Work to be completed >>
Return every line of the material below that contains the string "Task", matching case exactly.

START Working data

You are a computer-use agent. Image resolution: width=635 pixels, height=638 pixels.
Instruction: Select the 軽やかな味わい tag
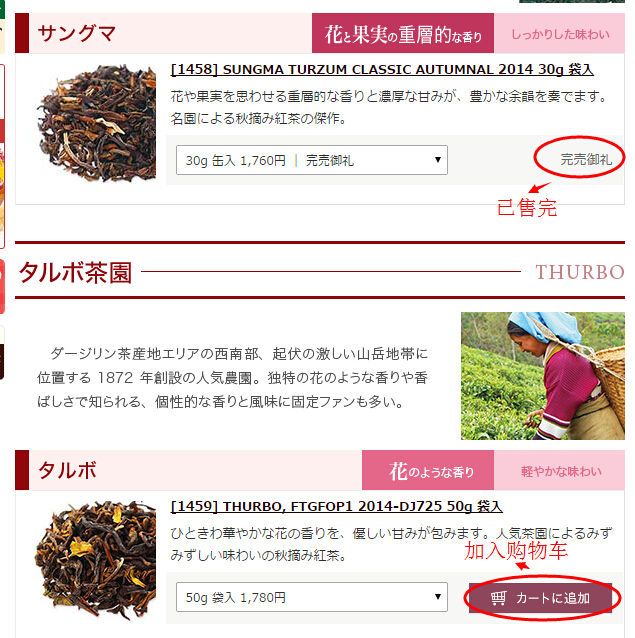pos(559,470)
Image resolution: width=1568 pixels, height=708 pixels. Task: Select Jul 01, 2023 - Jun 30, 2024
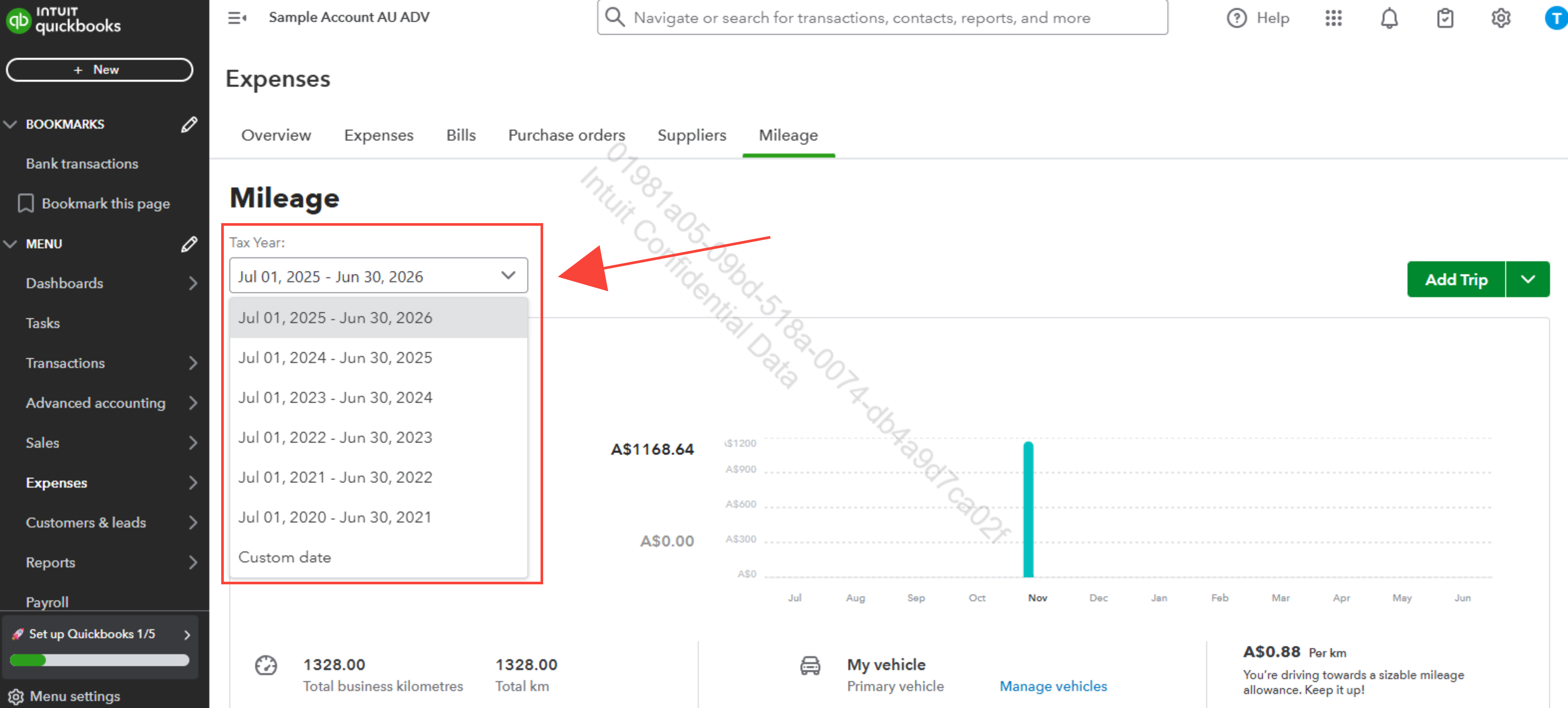click(x=335, y=398)
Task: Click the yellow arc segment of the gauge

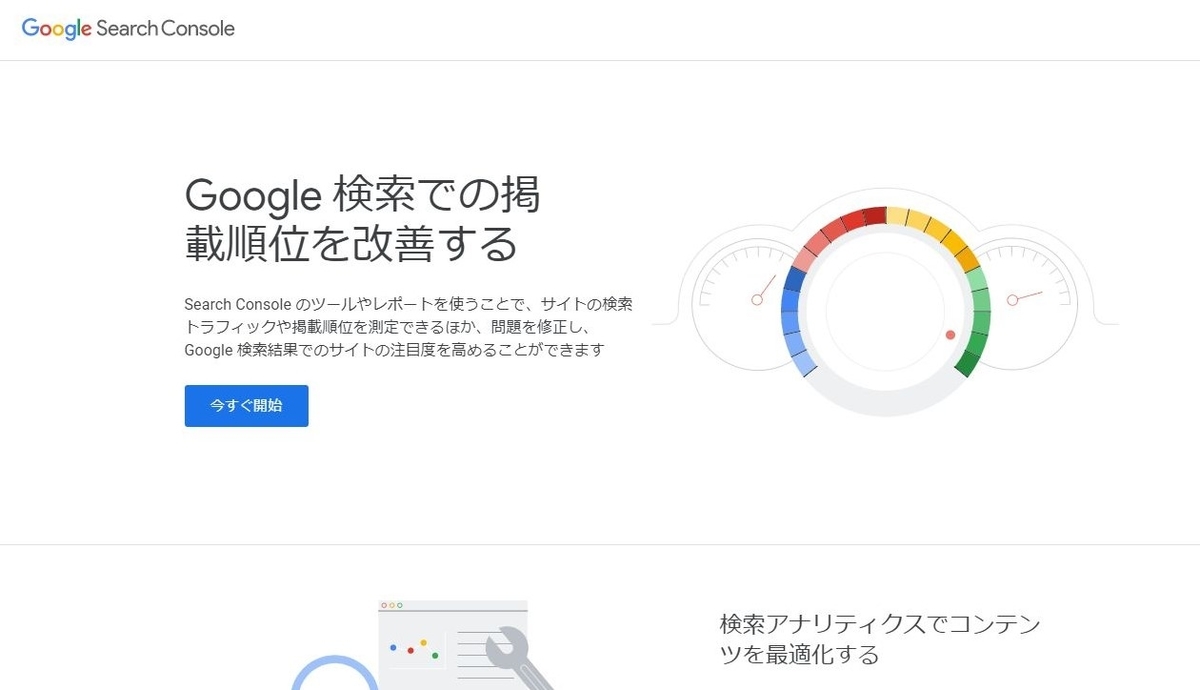Action: (x=930, y=225)
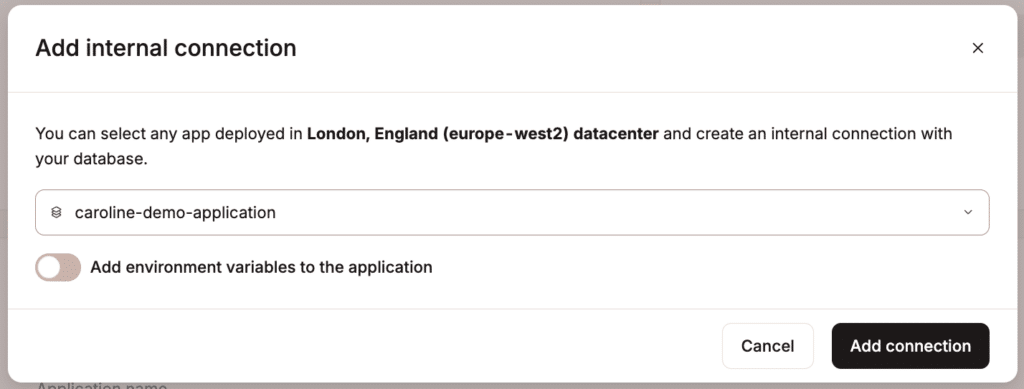Close the Add internal connection dialog
1024x389 pixels.
pyautogui.click(x=977, y=48)
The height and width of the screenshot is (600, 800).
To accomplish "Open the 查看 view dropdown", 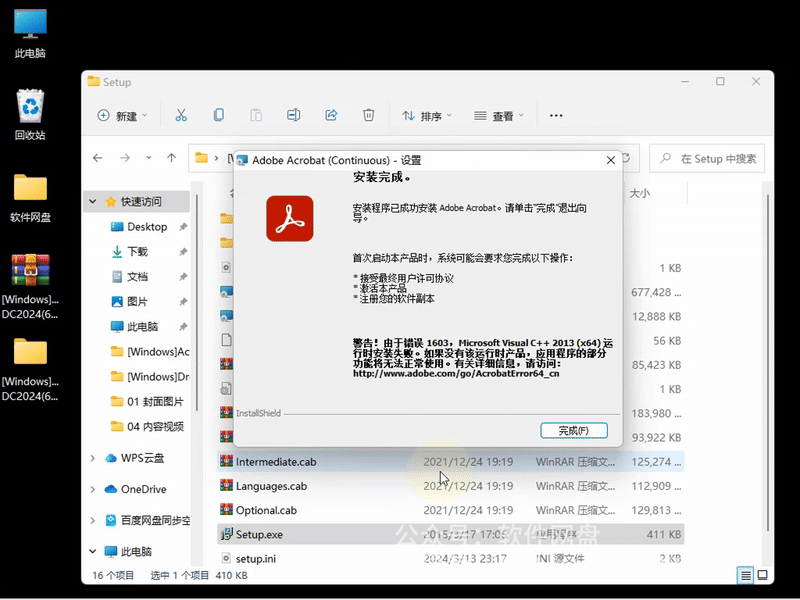I will tap(503, 115).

END Working data

Final result >>
Image resolution: width=1568 pixels, height=708 pixels. Task: Select Jul 01, 2023 - Jun 30, 2024
Task: Click the yellow arc segment of the gauge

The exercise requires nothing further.